MSc Thesis Defense: Montaha Naouar, DIOPHANTINE F-SETS OVER FINITE FIELDS, Date & Time: 23 June, 2026 – 1:00 PM, Place: FENS L065

DIOPHANTINE F-SETS OVER FINITE FIELDS

Montaha Naouar
Mathematics, MSc Thesis, 2026

Thesis Jury

     Assoc. Prof. Mohammad Sadek (Thesis Advisor)

  Assoc. Prof. Kağan Kurşungöz

  Asst. Prof. Kübra Benli

Date & Time: 23rd June, 2026 – 1:00 PM

Place: FENS L065

Keywords :  Finite fields, character sums,  power residues, Gaussian sums, Jacobi Sums, Hasse-Weil 

Abstract

A well-studied question in number theory is to determine how often a polynomial equation attains perfect powers in a finite field. In this thesis, we investigate certain families of Diophantine equations and estimate the number of their solutions over finite fields.

In the first part of this thesis, we give due attention to the Diophantine equation y^p=F(x_1,...,x_m), where F(x_1,...,x_m)=x_1^s+...+x_m^s is a diagonal polynomial. For certain choices of p,s> 2, we survey how to establish an upper bound on the number of solutions (x_1,...,x_m;y) of this equation over a finite field. For this purpose, we use different character sums including Gaussian sums and Jacobi sums.

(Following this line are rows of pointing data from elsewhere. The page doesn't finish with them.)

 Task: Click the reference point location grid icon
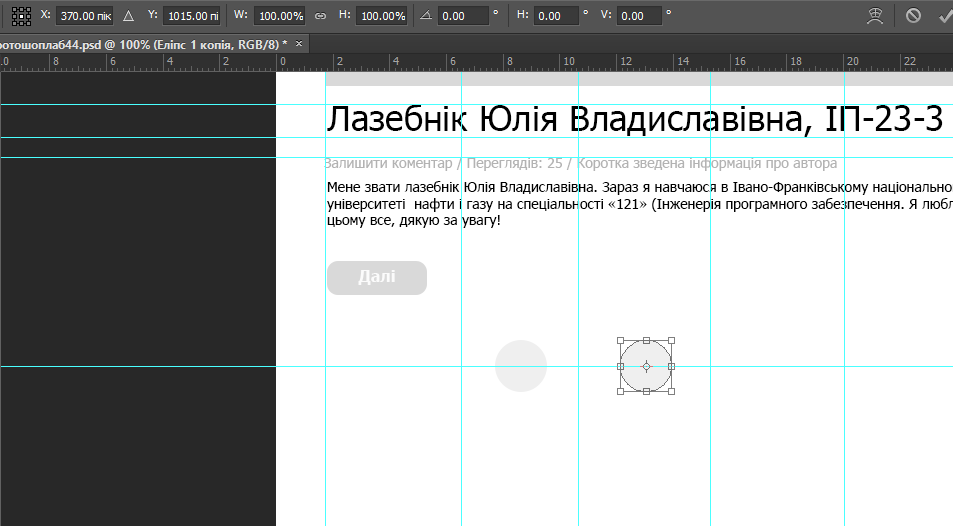(21, 16)
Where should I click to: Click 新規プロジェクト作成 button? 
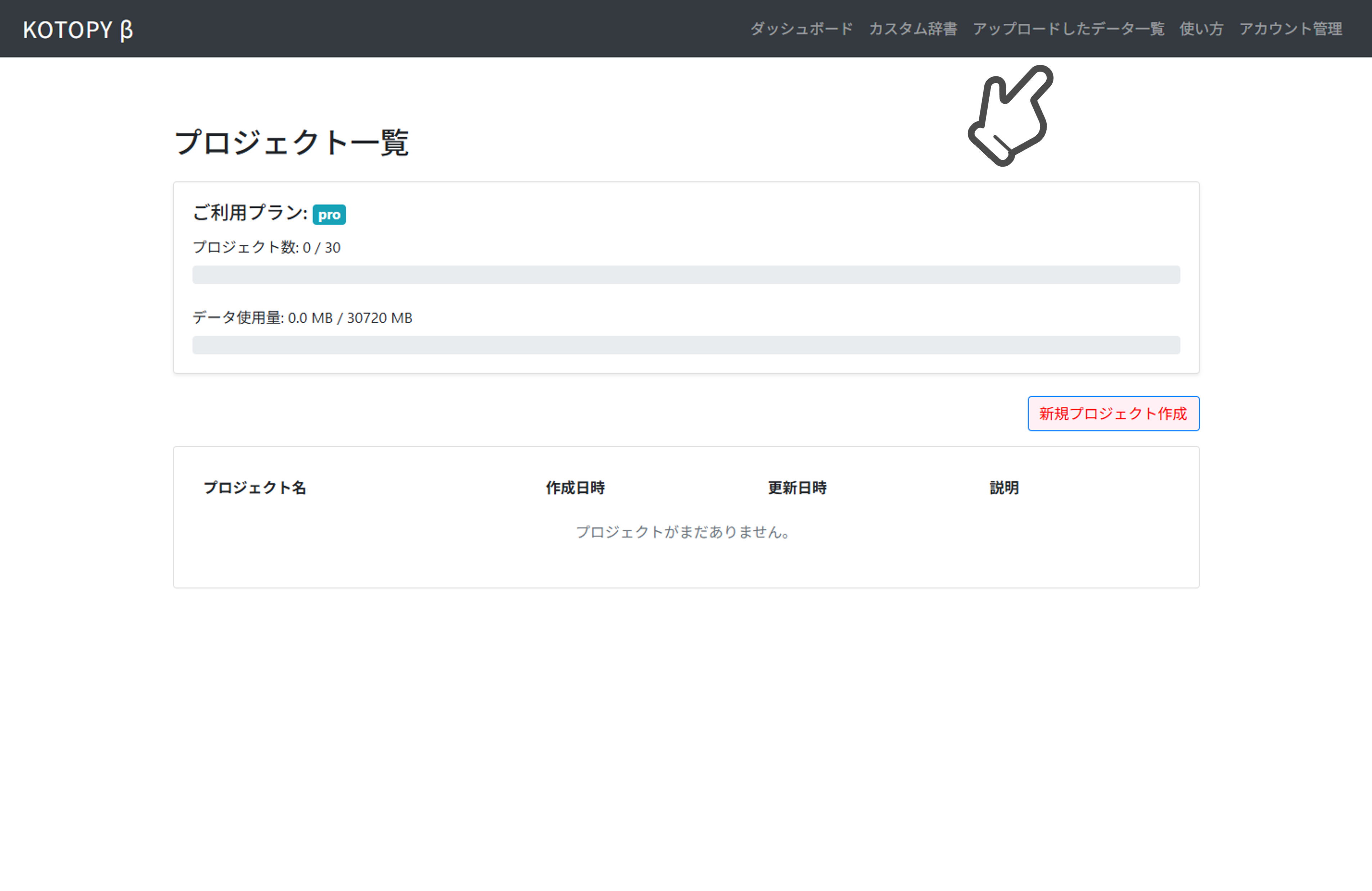(x=1113, y=414)
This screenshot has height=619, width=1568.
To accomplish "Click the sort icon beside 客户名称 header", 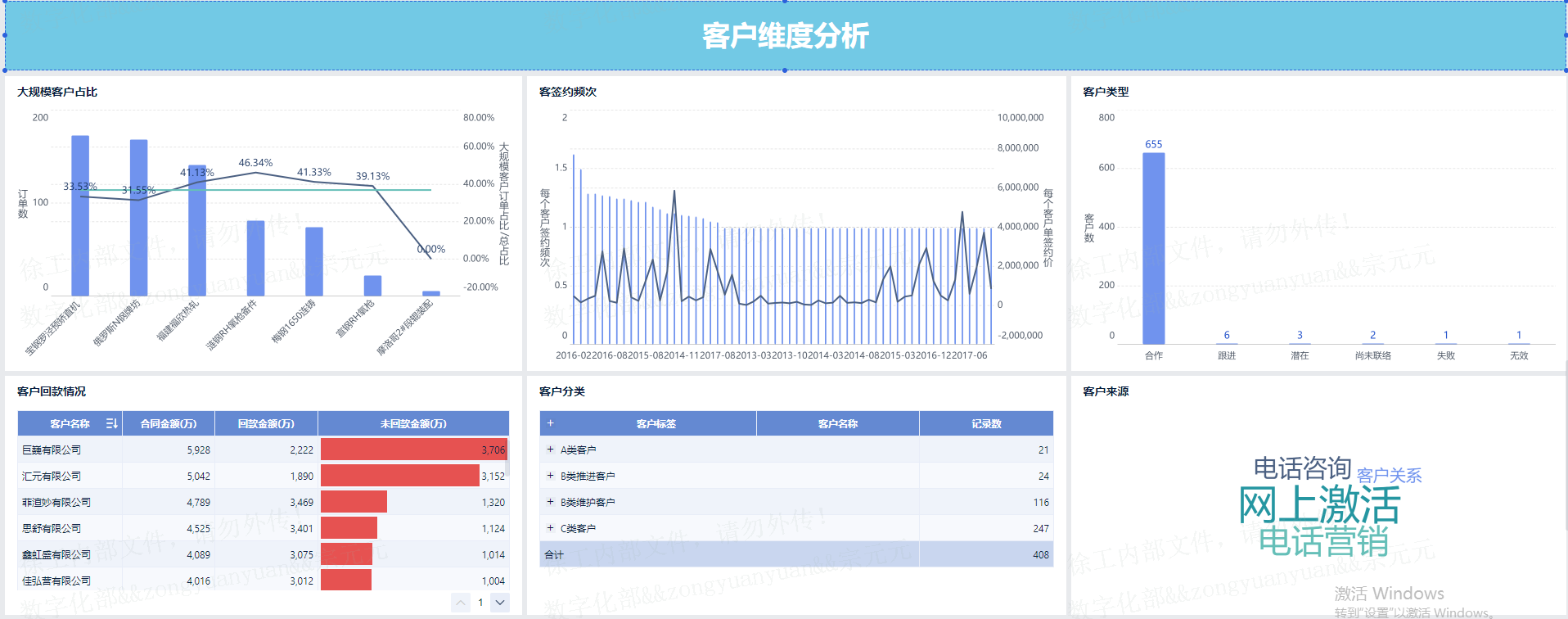I will tap(111, 423).
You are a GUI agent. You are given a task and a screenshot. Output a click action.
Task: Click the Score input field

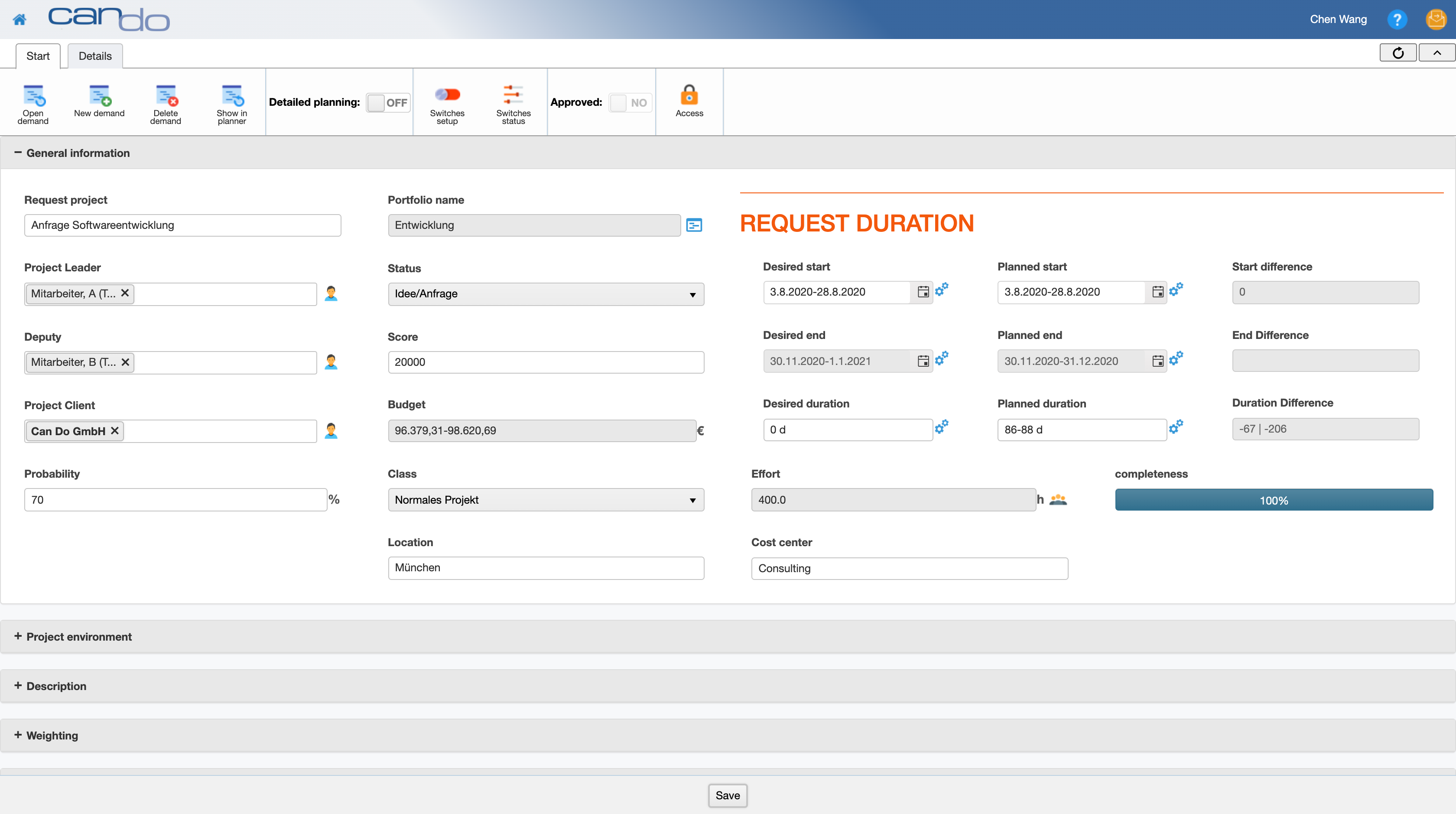(545, 362)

The second part of the thesis focuses on Diophantine tuples in finite fields. A Diophantine tuple is a tuple of elements for which the product of any pair of distinct elements is a fixed shift of a square. If, moreover, the square of any element in the tuple is also that fixed shift of a square, then the Diophantine tuple is said to be strong. After surveying the known estimate for the number of Diophantine triples in a finite field, we obtain upper bounds for the numbers of strong Diophantine pairs and triples over finite fields by studying certain families of character sums.